Cameron Marshall (born October 14, 1991) is an American former professional football running back. He played college football at Arizona State. Marshall has also spent time with the Miami Dolphins, Winnipeg Blue Bombers, Seattle Seahawks, Jacksonville Jaguars, Saskatchewan Roughriders, and Hamilton Tiger-Cats.

==Early life==
Cameron Marshall was born to Greg and Tammie Marshall and has an older sister, Dahlys, and younger brother, Byron. Marshall attended Valley Christian High School in San Jose, California where he graduated in 2009.

==College career==
Marshall verbally committed to the Arizona State on January 27, 2009. Marshall played all four years with the Sun Devils, playing in 49 games over that span. Marshall scored 38 rushing touchdowns, amassed 2,700 rushing yards with an average of 4.7 yards per carry.

==Professional career==

===Miami Dolphins===
On April 27, 2013, after going undrafted, Marshall announced on Twitter he would sign with the Miami Dolphins. On August 8, 2013, Marshall was waived due to a lingering hamstring injury from the month prior. The following day, August 9, he reverted to the Dolphins' injured reserve list. On August 14, 2013, Marshall was released with an injury settlement by the Dolphins. On November 26, 2013, Marshall was re-signed to the Dolphins' practice squad. On December 31, 2013, Marshall was signed to a futures contract with the Dolphins. On May 28, 2014, Marshall was waived from the roster to make room for Anthony Gaitor. On August 11, 2014, Marshall was signed by the Dolphins before being released a week later on the 18th.

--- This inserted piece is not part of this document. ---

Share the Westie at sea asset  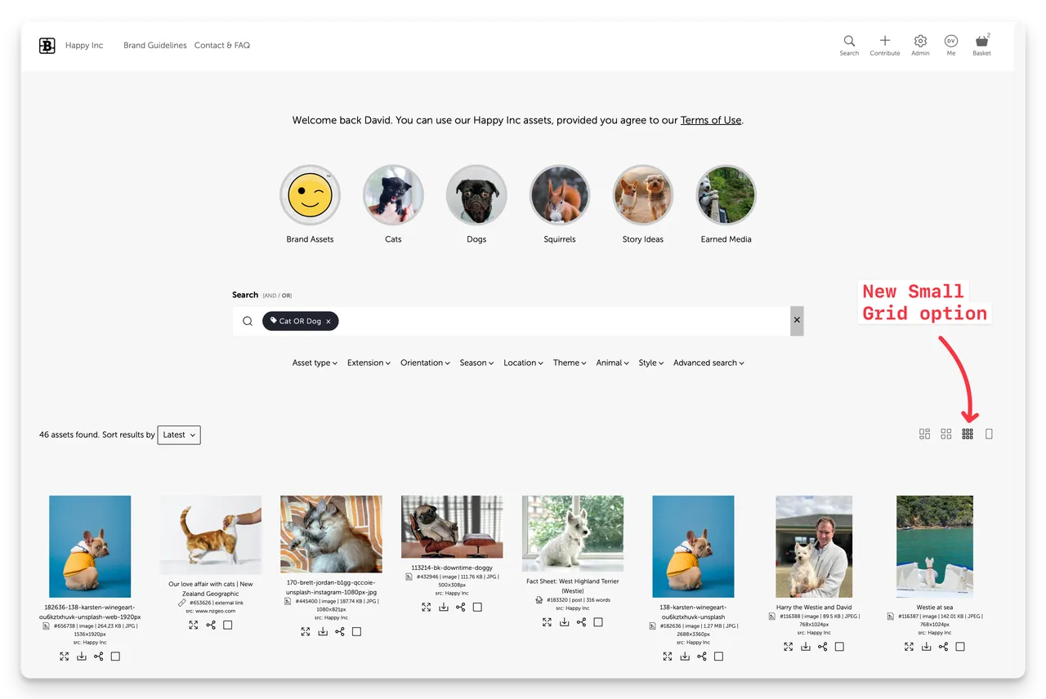click(943, 647)
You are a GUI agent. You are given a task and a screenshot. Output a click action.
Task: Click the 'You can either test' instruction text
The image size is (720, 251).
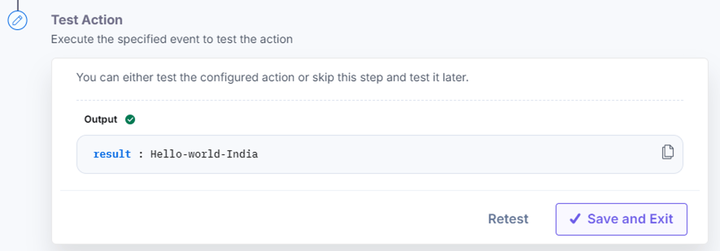point(273,77)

===Winnipeg Blue Bombers===
On October 21, 2014, Marshall was signed by the Winnipeg Blue Bombers of the Canadian Football League (CFL). In two seasons Marshall played in 19 games for the Blue Bombers totaling 1,007 yards and 7 touchdowns on 175 touches.

===Seattle Seahawks===
On February 11, 2016, Marshall was signed by the Seattle Seahawks. On May 4, 2016, the Seahawks waived Marshall.

===Jacksonville Jaguars===
On August 23, 2016, Marshall was signed by the Jacksonville Jaguars. On August 29, 2016, he was waived by the Jaguars.

===Saskatchewan Roughriders===
On February 16, 2017, Marshall was signed by the Saskatchewan Roughriders of the Canadian Football League (CFL). In his first season with the club Marshall carried the ball 101 times for 543 yards with two touchdowns. He also caught 30 passes for 280 yards and another two touchdowns. On May 10, 2018 the Riders announced they had released Marshall. Marshall was re-signed by the Riders on August 14, 2018. Marshall played only three games for the Riders in 2018, rushing 34 times for 220 yards. He was not re-signed by the team following the season and became a free agent on February 12, 2019.

=== Hamilton Tiger-Cats ===
On February 27, 2019 Marshall agreed to a contract with the Hamilton Tiger-Cats (CFL).